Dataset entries
************

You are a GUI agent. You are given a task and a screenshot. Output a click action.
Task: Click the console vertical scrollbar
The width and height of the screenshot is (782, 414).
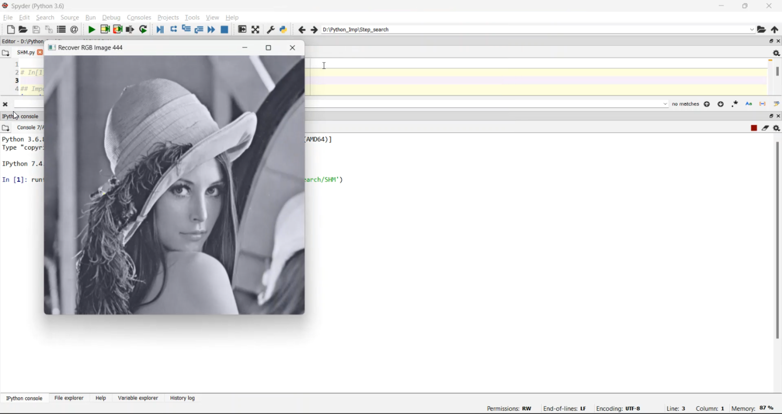coord(777,240)
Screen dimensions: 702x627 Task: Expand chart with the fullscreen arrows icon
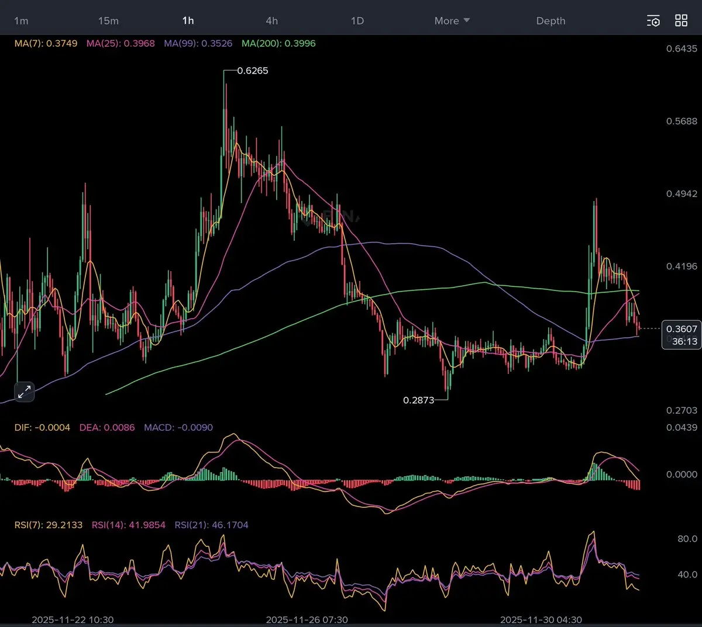(24, 392)
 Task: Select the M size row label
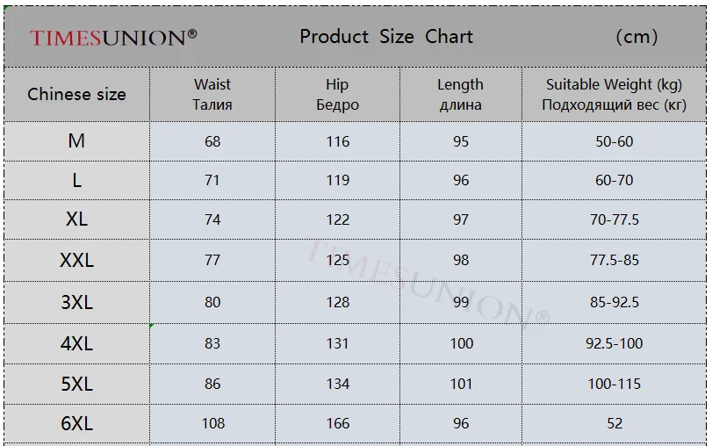pos(76,141)
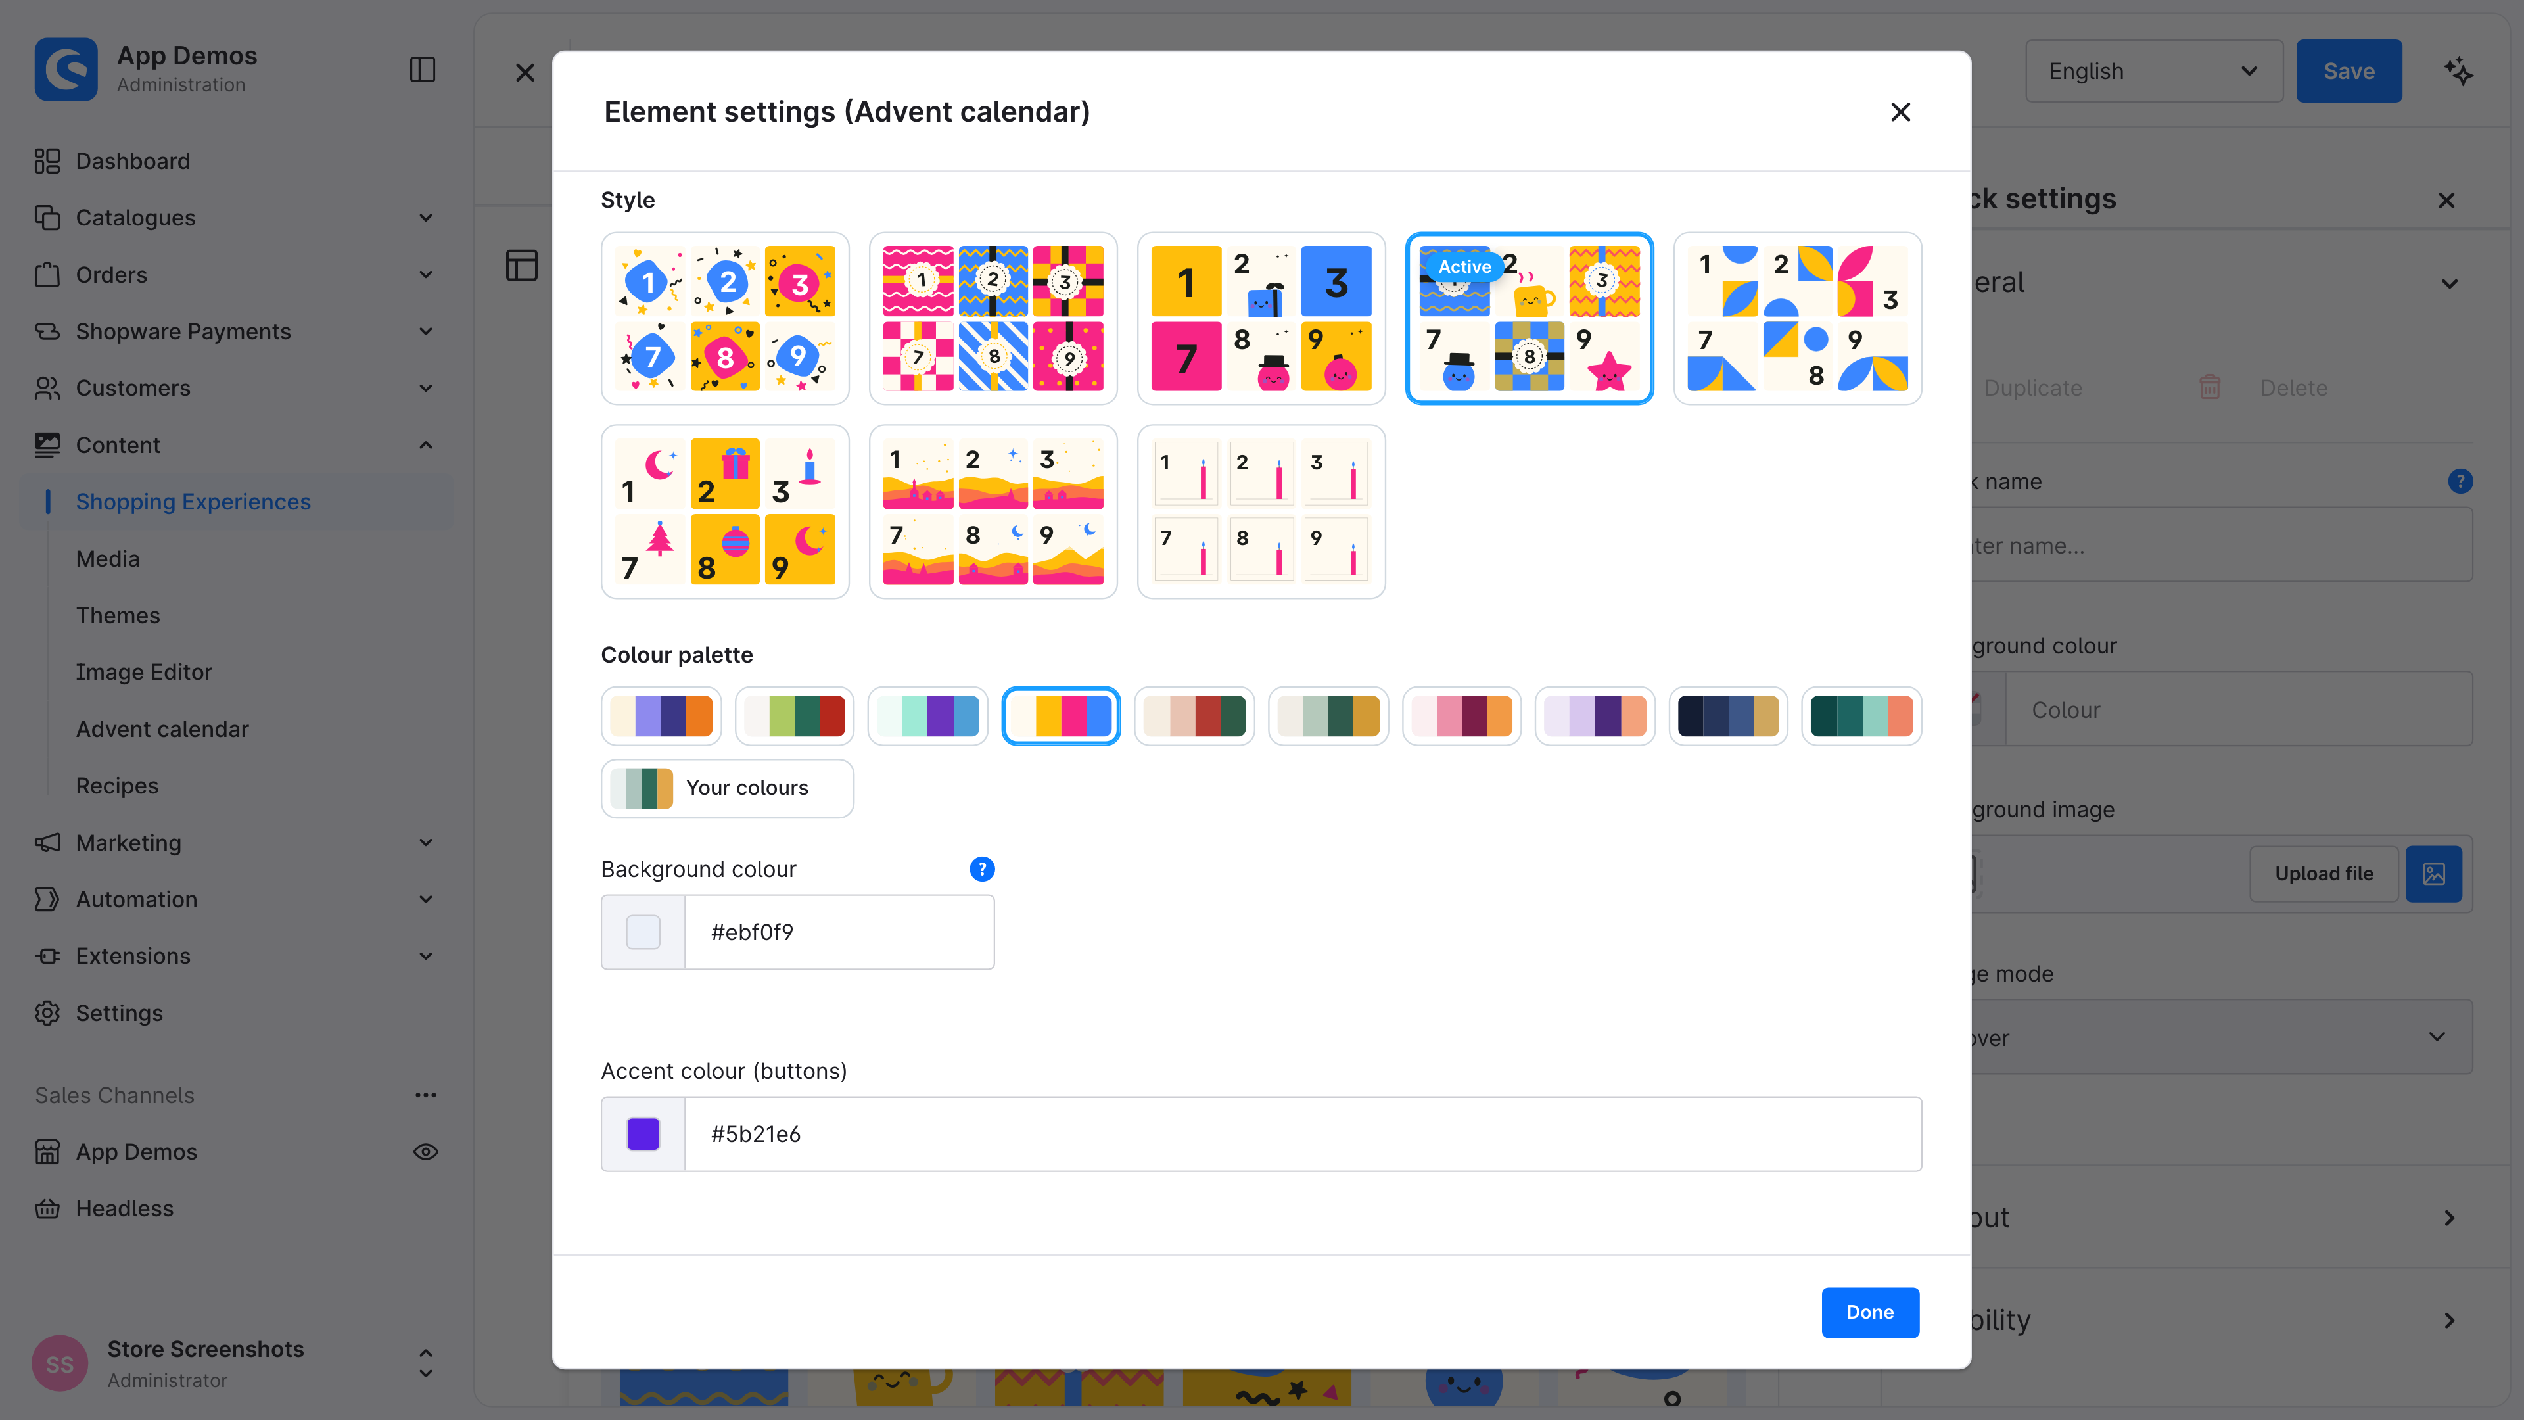Toggle App Demos storefront visibility eye
The height and width of the screenshot is (1420, 2524).
coord(425,1151)
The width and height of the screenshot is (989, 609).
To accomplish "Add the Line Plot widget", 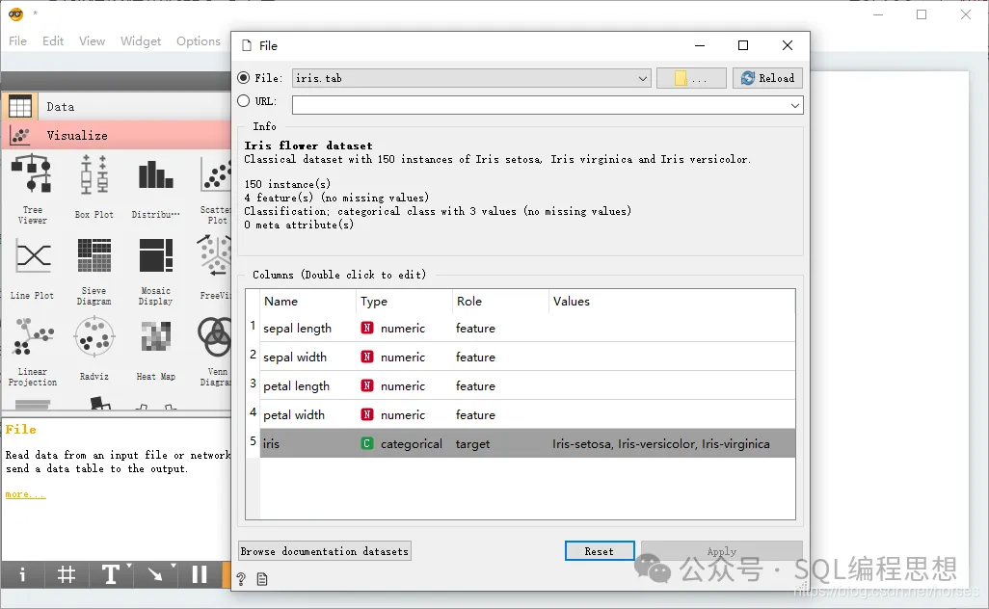I will point(32,268).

************

Work required:
Nothing but the lines above from the one that has "Task: Select the M size row label" down to the one that has "The width and height of the screenshot is (989, 609)." belongs in the answer, copied exactly, without pictures.

Result of the task:
 Task: Select the M size row label
pos(76,141)
Toggle App Demos storefront visibility eye
The height and width of the screenshot is (1420, 2524).
coord(425,1151)
The width and height of the screenshot is (989, 609).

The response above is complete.